## [To do]
Find each line of the rows below that contains the word "Toggle" and copy it out in full.

## [The data]
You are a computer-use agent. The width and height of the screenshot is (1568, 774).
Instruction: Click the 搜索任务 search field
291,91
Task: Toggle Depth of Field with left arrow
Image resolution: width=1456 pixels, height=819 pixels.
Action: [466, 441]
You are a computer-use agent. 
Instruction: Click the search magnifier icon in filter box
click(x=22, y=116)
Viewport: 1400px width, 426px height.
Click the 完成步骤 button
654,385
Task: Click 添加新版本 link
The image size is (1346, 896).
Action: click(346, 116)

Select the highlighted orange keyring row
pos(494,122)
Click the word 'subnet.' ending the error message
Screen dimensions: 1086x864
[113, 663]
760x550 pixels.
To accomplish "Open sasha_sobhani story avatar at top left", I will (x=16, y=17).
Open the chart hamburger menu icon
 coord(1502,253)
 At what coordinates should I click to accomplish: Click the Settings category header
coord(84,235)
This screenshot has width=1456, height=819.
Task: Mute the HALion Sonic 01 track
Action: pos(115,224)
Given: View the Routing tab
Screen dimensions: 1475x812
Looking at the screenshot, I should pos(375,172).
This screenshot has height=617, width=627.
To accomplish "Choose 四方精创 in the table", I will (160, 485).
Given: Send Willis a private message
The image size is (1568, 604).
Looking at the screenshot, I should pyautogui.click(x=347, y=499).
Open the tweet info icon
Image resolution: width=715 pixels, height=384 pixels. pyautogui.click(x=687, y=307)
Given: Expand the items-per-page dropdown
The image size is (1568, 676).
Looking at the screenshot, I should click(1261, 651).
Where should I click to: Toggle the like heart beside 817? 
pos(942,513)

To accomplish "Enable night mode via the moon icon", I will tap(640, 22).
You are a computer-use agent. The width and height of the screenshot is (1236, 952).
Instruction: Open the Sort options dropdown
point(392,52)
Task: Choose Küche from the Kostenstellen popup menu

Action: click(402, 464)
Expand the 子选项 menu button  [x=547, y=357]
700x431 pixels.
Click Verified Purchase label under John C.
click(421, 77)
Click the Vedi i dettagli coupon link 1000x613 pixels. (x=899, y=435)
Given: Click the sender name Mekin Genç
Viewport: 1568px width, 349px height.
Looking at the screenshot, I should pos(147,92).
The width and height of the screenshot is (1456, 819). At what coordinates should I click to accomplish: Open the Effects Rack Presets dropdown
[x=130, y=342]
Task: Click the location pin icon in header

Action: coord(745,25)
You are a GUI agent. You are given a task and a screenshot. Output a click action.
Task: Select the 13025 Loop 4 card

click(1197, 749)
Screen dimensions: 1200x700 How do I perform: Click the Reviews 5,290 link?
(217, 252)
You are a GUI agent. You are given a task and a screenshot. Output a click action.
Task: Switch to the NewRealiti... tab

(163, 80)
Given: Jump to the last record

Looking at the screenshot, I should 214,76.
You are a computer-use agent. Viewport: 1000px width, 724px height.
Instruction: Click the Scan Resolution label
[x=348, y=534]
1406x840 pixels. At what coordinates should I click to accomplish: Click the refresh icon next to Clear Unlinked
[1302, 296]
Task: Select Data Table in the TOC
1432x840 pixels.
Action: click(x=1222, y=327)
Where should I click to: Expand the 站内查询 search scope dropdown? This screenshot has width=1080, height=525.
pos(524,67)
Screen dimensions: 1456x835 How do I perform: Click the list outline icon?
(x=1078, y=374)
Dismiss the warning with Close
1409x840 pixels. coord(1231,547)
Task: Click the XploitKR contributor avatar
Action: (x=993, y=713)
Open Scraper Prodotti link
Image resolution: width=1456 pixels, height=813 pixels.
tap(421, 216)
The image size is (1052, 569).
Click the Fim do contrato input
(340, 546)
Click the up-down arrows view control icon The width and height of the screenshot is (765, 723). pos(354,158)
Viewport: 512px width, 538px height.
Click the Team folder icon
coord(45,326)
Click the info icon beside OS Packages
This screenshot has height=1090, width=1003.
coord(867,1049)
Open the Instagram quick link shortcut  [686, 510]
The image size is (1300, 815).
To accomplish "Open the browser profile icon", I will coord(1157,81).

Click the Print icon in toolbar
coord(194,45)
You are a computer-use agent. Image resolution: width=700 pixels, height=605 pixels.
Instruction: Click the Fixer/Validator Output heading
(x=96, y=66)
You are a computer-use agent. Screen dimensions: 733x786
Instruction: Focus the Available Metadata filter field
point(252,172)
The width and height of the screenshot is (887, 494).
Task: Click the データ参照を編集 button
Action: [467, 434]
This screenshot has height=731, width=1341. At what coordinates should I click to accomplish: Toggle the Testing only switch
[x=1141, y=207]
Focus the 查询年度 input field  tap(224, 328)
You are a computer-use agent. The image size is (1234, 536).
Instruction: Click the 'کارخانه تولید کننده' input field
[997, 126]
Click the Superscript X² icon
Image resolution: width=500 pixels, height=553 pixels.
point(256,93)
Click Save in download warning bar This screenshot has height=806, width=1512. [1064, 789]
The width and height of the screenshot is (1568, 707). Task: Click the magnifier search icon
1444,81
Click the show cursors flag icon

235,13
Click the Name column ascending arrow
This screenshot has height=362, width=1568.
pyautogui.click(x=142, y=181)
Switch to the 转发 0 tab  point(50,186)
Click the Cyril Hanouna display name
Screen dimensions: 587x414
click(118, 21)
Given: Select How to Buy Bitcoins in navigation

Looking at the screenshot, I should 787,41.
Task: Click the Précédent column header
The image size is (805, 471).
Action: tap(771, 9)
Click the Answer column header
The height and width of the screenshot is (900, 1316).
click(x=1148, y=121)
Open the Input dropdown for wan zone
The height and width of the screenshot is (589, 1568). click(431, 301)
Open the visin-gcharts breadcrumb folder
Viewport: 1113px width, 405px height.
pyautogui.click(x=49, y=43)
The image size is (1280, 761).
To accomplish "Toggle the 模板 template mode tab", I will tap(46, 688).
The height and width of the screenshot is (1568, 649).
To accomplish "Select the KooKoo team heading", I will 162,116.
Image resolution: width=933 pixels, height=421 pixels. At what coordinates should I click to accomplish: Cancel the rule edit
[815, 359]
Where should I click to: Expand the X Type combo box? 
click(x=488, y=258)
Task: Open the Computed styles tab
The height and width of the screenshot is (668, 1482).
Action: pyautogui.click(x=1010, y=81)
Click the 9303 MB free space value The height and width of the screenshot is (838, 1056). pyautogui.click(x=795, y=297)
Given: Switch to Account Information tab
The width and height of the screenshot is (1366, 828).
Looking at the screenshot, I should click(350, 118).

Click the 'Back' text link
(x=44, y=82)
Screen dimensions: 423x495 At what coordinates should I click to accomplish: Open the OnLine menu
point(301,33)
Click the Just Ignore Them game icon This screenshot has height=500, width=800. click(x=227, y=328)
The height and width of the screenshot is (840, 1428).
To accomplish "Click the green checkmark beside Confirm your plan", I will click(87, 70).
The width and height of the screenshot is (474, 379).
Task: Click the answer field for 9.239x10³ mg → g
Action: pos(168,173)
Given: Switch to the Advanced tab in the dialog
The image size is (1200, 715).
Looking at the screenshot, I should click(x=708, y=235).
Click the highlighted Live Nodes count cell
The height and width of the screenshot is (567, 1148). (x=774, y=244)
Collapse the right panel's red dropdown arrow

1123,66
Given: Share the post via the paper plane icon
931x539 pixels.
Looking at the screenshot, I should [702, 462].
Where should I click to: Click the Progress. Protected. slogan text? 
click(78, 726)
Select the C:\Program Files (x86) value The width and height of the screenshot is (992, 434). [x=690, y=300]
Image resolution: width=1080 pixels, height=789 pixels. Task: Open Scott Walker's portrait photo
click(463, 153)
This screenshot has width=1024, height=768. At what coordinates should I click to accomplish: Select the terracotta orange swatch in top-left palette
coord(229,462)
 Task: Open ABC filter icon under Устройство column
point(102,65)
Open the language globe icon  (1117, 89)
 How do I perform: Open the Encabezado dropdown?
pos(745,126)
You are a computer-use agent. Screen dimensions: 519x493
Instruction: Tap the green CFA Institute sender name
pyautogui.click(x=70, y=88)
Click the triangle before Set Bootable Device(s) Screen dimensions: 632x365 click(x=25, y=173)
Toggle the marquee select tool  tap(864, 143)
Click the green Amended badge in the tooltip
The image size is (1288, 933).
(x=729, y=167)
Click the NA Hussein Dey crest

## [In response]
Task: Toggle Depth of Field with left arrow
Where should I click to: Toggle the like heart beside 817? 
This screenshot has height=731, width=1341. At what coordinates should I click to accomplish: Toggle the Testing only switch
To accomplish "Toggle the 模板 template mode tab", I will tap(46, 688).
Toggle the marquee select tool  tap(864, 143)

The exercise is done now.